Who made the best steel bicycle frames? This can be broken down into type of steel, country, manufacturer and builder.

Steels for the tubes are Reynolds, Columbus, Tange, Ishiwata, Vitus as well as some more obscure makes.
Most vintage frames come from Italy, France, England, Japan and the US, and to a lesser degree Belgium, Holland, Spain, Germany and a few outliers.

Manufacturers notable for the excellence of their frames are:

England: Raleigh, Holdsworth, Hetchins, Ephgrave, Jack Taylor, Claud Butler, Carpenter, Rotrax, etc.

Italy: De Rosa, Colnago, Cinelli, Pinarello, Bianchi, Masi, Tommasini, Gios, etc.

France: Singer, Rene Herse, Peugeot, Le Jeune, etc.

US: Schwinn, Trek, and lots of smaller frame builders who did beautiful work in the '70s and '80s but I'm out of my depth here...

Japan: Miyata, Fuji, Konno Cherubim, etc.

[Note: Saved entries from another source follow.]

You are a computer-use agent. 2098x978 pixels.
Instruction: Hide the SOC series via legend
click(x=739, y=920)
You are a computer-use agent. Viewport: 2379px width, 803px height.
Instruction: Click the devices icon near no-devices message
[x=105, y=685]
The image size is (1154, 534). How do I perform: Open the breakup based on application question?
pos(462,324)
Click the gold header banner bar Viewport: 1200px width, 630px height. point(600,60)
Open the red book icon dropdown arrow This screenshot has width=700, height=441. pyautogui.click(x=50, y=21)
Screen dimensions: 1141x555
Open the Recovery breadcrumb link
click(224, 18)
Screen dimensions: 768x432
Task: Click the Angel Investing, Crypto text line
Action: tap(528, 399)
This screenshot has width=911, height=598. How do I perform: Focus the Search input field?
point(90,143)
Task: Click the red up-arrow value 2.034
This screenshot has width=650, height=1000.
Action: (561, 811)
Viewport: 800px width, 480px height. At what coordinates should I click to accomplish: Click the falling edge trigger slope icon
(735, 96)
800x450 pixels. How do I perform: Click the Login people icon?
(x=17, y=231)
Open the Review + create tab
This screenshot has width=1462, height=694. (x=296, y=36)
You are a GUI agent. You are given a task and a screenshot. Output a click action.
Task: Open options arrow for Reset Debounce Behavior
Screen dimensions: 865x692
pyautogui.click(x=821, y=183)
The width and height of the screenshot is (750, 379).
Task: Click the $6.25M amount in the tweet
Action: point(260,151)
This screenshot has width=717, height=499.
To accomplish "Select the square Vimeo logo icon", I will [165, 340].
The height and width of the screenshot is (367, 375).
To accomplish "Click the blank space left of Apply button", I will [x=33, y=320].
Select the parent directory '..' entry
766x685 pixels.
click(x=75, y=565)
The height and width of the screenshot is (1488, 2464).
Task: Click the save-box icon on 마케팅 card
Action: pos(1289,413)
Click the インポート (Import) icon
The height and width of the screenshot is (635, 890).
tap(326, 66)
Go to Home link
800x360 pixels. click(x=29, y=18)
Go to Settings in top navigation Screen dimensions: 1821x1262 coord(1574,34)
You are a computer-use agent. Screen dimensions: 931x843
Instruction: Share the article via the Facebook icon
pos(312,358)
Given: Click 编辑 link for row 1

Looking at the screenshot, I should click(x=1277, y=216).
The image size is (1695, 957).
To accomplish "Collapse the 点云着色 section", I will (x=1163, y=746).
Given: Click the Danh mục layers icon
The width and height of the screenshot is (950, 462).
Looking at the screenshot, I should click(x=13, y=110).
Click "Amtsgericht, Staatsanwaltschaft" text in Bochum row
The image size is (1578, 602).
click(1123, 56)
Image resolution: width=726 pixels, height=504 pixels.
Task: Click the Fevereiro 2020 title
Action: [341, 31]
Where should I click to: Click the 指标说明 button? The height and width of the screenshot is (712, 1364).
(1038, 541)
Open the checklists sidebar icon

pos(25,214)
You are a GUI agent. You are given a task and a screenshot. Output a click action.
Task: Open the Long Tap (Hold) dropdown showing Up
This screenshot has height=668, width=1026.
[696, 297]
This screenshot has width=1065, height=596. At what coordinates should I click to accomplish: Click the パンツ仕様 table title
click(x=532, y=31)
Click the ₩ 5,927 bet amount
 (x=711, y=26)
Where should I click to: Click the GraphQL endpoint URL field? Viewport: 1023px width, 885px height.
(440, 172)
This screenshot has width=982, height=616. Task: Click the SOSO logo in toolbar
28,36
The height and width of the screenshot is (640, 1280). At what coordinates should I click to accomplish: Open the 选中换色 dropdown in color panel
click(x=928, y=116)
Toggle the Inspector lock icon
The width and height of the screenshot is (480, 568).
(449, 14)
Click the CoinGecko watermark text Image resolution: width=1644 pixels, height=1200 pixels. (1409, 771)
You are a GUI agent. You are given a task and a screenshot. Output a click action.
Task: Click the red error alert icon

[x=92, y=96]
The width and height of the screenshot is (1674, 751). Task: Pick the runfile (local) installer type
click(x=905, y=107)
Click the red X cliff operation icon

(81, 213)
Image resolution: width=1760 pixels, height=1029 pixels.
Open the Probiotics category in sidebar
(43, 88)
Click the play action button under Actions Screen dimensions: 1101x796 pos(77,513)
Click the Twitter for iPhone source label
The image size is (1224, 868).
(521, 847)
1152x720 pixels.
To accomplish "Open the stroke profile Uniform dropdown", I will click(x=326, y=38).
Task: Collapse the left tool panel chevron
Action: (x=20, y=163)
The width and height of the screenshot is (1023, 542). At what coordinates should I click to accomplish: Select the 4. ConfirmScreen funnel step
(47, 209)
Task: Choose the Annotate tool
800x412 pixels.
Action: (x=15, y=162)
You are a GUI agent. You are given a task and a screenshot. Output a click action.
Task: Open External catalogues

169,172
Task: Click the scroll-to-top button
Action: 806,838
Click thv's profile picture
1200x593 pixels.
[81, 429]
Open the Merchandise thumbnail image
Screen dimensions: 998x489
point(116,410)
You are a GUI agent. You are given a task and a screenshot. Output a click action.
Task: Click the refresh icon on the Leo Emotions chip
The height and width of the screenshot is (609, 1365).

Finally, there are the individual frame builders whose names a recognizable for the supreme quality of their works. These include Bill Hurlow (who was the only frame builder to appear in the Times obituaries) and Ron Cooper of England; Sante Pogliaghi and Faliero Masi of Italy; Albert Eisentraut and Tom Ritchey of the US, to name but a few.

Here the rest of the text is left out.